As escolas municipais de Campinas fortaleceram a luta antirracista em 2026 com a atuação de comissões locais para garantir prevenção, acolhimento e encaminhamento de eventuais denúncias. O Protocolo Antirracista da Secretaria de Educação (Pasmec) foi criado em meados do ano passado para promover a equidade e a diversidade étnico-racial na rede.

Os integrantes dos grupos receberam formações para acolhimento às vítimas, fluxos de notificação às autoridades competentes e acompanhamento do desenvolvimento dos casos. O objetivo é ampliar a proteção aos alunos, famílias e profissionais das unidades que sejam negros, indígenas, quilombolas, ribeirinhos, ciganos e migrantes.

Cada escola tem pelo menos um profissional de referência por período de trabalho. Além disso, as escolas também elaboraram planos de atuação, conforme previsão no protocolo, e que seguem as diretrizes da Secretaria Municipal de Educação. Os projetos também consideram as características de cada unidade, entre elas, quadro de profissionais, número de estudantes e perfil da região, para elaboração de ações educativas preventivas ou necessárias após eventuais situações em que exista suspeita ou prática de racismo. 

“Neste momento, mais de 90% das escolas já estão com todos os planejamentos individuais concluídos, enquanto algumas estão concluindo apenas ajustes finais, mas todas orientadas sobre o Protocolo Antirracista. O resultado é bastante satisfatório porque envolveu toda a rede e demonstra que Campinas tem compromisso com a equidade e a diversidade”, explicou a supervisora educacional do Departamento Pedagógico, Tania Maria Ximenes.

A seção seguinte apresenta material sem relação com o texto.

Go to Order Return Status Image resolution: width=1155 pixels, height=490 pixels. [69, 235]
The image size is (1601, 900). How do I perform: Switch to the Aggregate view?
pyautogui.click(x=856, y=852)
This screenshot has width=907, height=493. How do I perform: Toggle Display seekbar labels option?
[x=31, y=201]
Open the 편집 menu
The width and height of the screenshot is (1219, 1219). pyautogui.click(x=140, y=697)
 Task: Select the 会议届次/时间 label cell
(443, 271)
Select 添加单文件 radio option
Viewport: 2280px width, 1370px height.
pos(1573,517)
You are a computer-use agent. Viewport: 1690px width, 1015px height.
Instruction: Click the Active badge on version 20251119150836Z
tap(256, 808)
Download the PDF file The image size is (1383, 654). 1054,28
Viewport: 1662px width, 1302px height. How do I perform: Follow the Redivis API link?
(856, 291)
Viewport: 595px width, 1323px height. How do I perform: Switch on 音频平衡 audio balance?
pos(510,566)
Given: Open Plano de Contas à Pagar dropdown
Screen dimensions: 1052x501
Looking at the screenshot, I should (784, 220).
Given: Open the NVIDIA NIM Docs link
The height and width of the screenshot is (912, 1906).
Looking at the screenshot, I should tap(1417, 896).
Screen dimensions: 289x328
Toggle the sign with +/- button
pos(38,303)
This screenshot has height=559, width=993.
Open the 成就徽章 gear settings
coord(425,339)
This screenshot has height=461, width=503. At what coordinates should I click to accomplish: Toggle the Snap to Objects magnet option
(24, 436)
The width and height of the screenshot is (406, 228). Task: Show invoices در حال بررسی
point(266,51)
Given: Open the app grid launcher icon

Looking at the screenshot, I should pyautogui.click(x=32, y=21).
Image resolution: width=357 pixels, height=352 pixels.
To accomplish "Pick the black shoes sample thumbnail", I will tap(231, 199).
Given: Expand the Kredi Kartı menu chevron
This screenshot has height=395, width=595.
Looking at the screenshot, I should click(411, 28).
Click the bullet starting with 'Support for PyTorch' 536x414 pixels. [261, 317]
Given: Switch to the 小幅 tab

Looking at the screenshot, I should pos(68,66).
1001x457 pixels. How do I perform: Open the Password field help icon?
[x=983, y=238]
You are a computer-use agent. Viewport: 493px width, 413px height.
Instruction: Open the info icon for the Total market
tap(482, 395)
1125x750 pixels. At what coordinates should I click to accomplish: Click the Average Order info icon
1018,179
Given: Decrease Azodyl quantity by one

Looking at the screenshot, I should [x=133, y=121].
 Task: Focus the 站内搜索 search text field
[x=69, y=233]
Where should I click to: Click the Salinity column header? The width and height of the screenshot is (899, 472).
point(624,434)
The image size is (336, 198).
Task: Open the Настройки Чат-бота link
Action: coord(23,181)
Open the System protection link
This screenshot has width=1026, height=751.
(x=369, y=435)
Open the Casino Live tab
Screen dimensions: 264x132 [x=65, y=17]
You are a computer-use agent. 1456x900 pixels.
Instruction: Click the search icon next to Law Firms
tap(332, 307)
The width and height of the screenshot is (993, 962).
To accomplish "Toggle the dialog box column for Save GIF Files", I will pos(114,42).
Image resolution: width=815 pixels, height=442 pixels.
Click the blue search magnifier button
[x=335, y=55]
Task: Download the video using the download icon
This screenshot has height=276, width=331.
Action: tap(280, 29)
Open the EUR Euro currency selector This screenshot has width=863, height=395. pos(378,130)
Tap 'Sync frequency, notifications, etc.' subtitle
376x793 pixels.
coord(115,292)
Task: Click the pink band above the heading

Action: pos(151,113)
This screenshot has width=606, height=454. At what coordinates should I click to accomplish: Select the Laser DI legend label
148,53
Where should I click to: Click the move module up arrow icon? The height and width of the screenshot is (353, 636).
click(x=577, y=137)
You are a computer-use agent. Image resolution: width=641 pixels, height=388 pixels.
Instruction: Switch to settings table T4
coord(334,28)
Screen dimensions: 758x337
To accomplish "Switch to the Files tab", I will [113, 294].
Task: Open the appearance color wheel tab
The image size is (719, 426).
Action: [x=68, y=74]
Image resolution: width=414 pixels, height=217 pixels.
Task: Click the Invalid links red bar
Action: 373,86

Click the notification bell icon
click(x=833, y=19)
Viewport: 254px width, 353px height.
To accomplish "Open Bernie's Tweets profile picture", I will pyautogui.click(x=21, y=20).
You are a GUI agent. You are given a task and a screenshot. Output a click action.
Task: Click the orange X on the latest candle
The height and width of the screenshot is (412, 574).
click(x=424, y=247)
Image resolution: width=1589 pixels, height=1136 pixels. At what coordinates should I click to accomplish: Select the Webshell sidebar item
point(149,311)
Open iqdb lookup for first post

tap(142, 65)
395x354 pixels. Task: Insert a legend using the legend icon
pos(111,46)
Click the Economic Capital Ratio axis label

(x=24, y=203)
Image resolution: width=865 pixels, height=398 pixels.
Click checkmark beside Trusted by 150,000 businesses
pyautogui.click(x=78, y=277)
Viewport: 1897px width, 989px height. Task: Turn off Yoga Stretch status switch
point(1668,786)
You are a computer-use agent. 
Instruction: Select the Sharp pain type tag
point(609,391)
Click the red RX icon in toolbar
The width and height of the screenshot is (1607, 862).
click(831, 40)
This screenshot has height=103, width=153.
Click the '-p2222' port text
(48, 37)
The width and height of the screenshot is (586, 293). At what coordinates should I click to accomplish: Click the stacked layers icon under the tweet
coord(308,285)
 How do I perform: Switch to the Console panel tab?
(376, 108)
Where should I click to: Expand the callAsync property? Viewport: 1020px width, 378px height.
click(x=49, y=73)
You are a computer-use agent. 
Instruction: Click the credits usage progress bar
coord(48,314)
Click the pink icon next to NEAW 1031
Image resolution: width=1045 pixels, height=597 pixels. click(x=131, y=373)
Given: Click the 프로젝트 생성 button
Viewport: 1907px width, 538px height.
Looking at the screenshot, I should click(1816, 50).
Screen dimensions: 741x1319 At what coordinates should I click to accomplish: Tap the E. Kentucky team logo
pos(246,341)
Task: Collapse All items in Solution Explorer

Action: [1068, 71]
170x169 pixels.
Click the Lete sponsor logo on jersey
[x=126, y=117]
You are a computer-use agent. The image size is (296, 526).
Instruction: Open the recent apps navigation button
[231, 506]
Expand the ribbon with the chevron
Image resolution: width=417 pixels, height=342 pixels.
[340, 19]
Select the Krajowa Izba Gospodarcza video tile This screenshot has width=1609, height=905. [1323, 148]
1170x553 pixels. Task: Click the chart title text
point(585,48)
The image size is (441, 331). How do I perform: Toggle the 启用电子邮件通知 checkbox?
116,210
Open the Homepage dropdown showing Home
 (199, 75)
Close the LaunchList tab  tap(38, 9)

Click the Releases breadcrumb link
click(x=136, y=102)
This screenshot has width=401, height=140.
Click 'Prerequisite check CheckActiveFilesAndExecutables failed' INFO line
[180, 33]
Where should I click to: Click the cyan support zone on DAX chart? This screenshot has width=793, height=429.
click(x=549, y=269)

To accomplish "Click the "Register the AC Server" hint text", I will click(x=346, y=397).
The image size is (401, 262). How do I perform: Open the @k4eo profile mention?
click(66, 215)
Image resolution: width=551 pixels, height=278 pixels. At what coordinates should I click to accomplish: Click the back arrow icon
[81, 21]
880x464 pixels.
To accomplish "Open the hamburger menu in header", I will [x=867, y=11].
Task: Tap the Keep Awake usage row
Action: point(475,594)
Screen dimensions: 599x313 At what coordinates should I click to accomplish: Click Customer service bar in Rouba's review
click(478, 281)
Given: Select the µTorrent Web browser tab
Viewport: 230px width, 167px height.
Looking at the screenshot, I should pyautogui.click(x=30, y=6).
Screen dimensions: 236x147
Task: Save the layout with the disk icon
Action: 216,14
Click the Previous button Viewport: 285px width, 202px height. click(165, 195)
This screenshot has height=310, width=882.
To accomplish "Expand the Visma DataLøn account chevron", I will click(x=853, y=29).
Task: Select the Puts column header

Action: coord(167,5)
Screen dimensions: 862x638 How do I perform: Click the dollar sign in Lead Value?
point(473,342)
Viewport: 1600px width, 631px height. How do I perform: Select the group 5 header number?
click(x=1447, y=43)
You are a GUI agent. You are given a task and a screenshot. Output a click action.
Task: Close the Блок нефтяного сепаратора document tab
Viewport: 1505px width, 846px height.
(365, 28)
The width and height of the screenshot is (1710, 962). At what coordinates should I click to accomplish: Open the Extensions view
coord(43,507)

A secretaria possui protocolo de atendimento integrado entre comunidade escolar, forças de segurança e equipamentos municipais, com foco na proteção das pessoas.

“A formação das comissões foi mais um passo muito importante para qualificarmos a educação antirracista na cidade, um dos compromissos do nosso plano pedagógico. É importante a conscientização e fazer com que as crianças e adolescentes, com suas respectivas famílias, além de todos os profissionais da rede municipal, saibam e reconheçam que as escolas são ambientes comprometidos integralmente com o respeito”, explicou a secretária de Educação de Campinas, Patrícia Adolf Lutz.

Em fevereiro deste ano, a Educação recebeu do Ministério da Educação uma placa do Selo Petronilha Beatriz Gonçalves e Silva. A peça simboliza a certificação recebida pelo Município no fim de 2025 em virtude das práticas antirracistas implementadas no ensino da rede, incluindo programas, formações e o ensino da história e da cultura afro-brasileira.